Monday, October 29, 2012

Ordinary Heroes

Sunday our pastor’s message was about ordinary heroes.  Pastor Mark talked through Ehud, the left hander’s life, as an ordinary man, perhaps a disabled man because in the Hebrew ‘left hander’ really implies that the right hand could not function normally. So maybe Ehud was also looked upon as disabled and probably was bullied as a child.  The right hand was used for clean chores, the left for other chores – like picking up dirt or  cleaning up after using the bathroom.

Despite his left handedness and all that it meant, Ehud killed the ruling king freeing the Israelites after 18 years of slavery. I could repeat the message here; it was fascinating, but the point is, Ehud took risks and was greatly used of God despite his low status.  We remember him as a hero.

Then we were challenged to be ordinary heroes, but what stuck with me, beside that challenge, was the ordinary heroes in my life.  I think of the student who, when asked for constructive criticism after I led a panel discussion, took the time to give me very thoughtful and very helpful counsel.  He didn’t have to do that, but he did, and as a result, I have to believe we were better able to communicate a serious message about integrity. Thanks Austin.

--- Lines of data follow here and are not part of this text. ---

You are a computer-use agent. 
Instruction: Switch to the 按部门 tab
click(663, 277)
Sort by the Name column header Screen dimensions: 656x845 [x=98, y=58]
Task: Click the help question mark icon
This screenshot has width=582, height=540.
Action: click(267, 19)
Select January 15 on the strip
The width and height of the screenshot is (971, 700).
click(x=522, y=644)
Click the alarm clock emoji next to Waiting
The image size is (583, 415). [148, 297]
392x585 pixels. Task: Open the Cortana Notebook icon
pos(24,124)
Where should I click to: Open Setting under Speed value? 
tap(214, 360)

I think of Eleanor Mosher who has been a faithful prayer warrior for BBC, and I would hate to think of what Satan could have accomplished without faithful prayer warriors like Eleanor and Peggy and Helen – heroines, like the women in Romans 16.

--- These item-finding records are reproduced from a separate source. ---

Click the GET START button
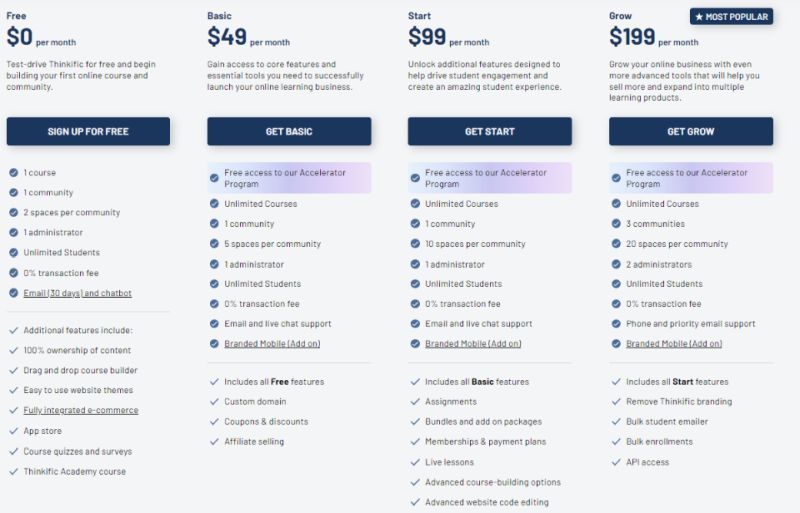 [x=490, y=131]
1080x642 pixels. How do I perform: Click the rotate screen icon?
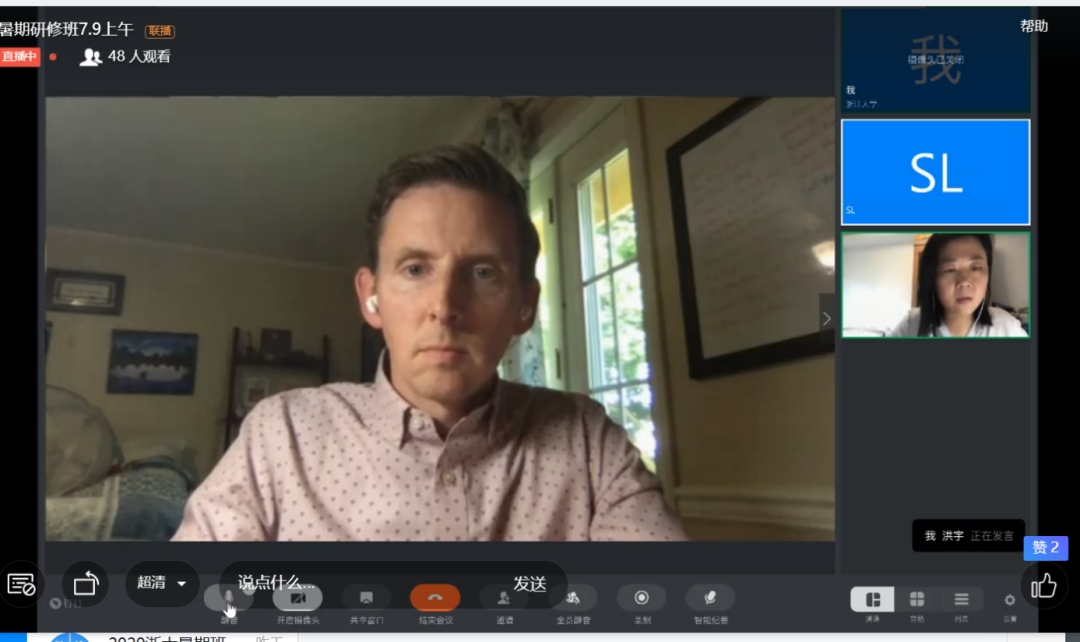click(86, 584)
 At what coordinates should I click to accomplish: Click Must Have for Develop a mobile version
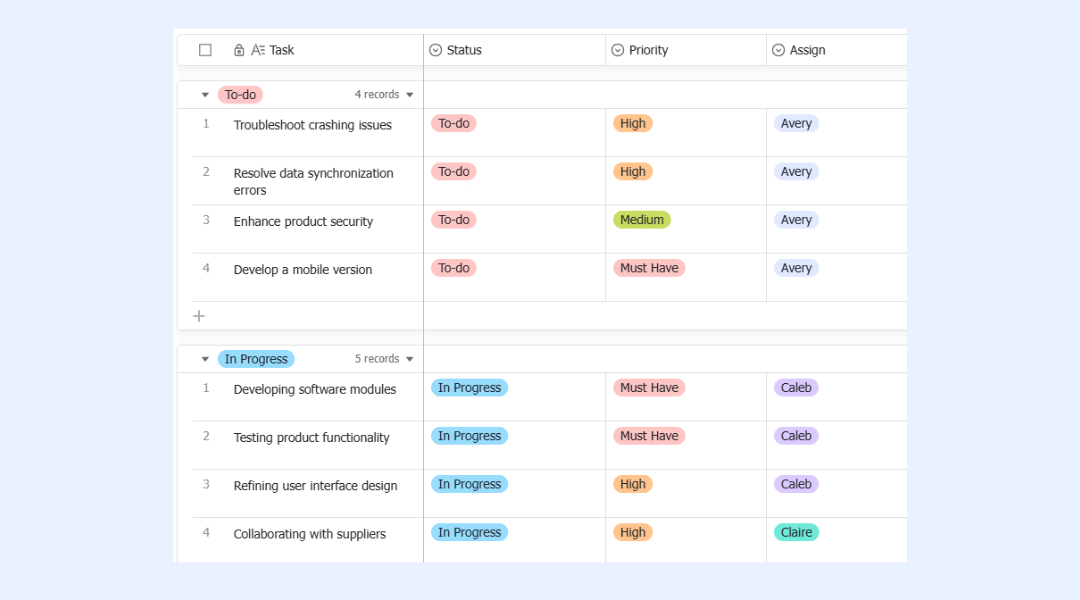649,268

Funny, the things God brings to your mind like John, mentally and physically disabled. I see him at work in a fast food restaurant and I see him at church, and his faith encourages me. And then there’s Ken, retired from the police force and serving at BBC, loving and protecting and mentoring students, and I have to say, more than one adult – even if it is a side-ways mentoring, an accidental mentoring that occurs only as we watch and work with him.

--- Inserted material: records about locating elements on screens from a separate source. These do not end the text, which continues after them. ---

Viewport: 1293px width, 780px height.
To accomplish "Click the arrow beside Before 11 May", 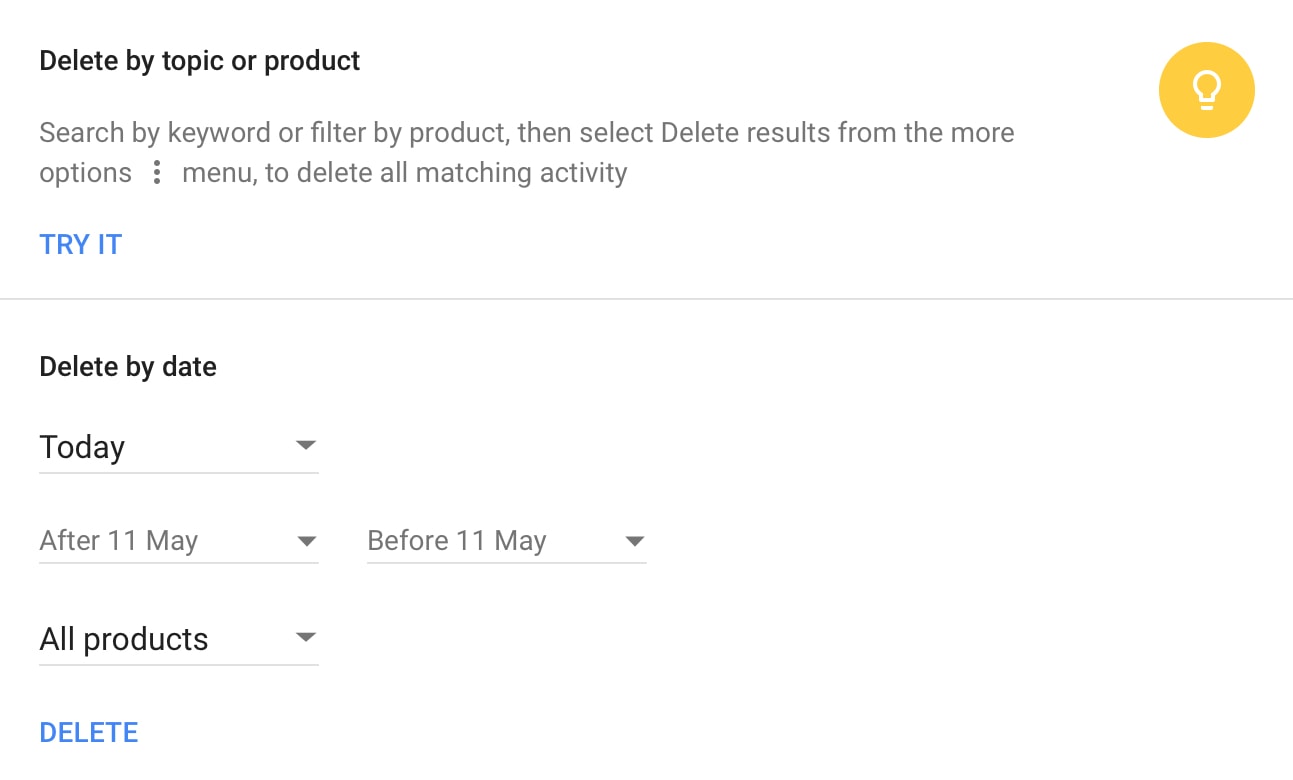I will pos(634,542).
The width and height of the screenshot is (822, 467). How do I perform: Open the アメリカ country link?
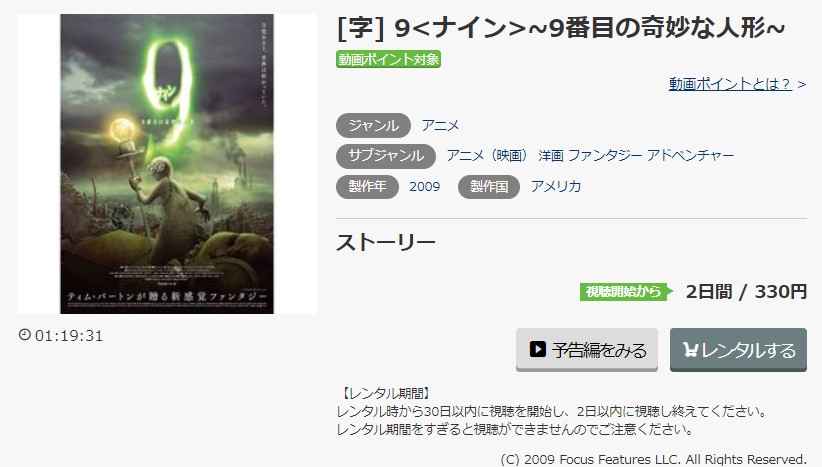[556, 187]

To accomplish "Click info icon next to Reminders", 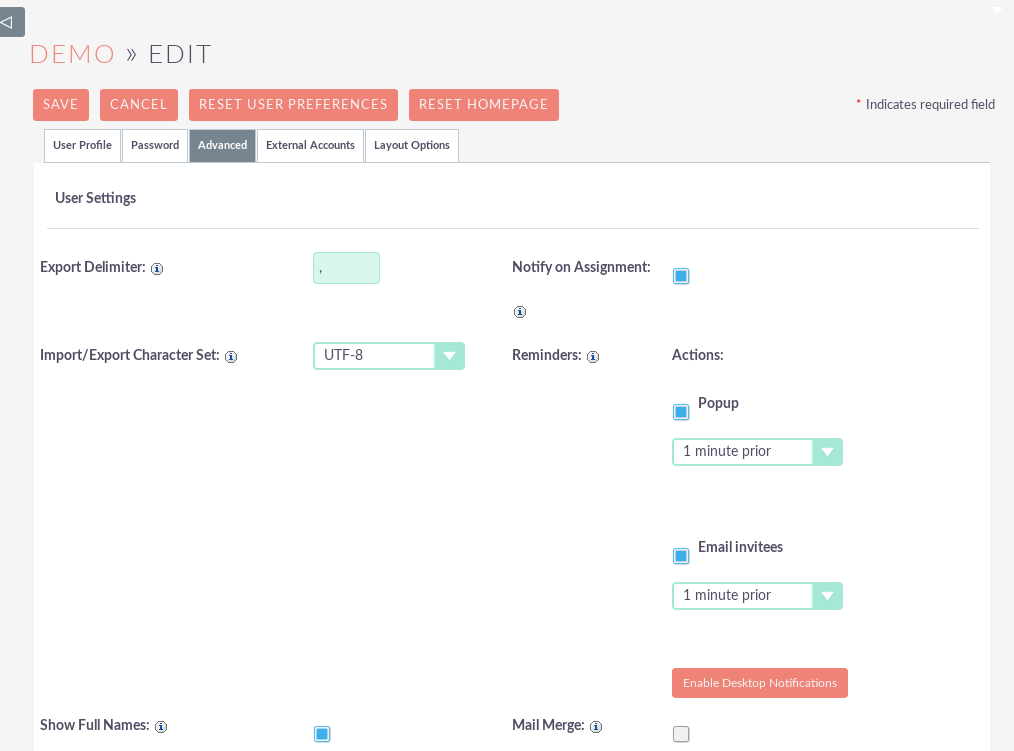I will click(x=593, y=357).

I think of the young man who came to visit one of our freshmen girls, and I gave them permission to go to church and dinner and shopping alone – unusual for freshmen.  He came to me before he left campus to thank me for the special permission and to tell me about the great church they had gone to - encouraging me to send anyone looking for a church to that one.

OK, I could go on and on, but today, I am grateful for the ordinary heroes in my life, young and old.  Thank you God for such sweet gifts.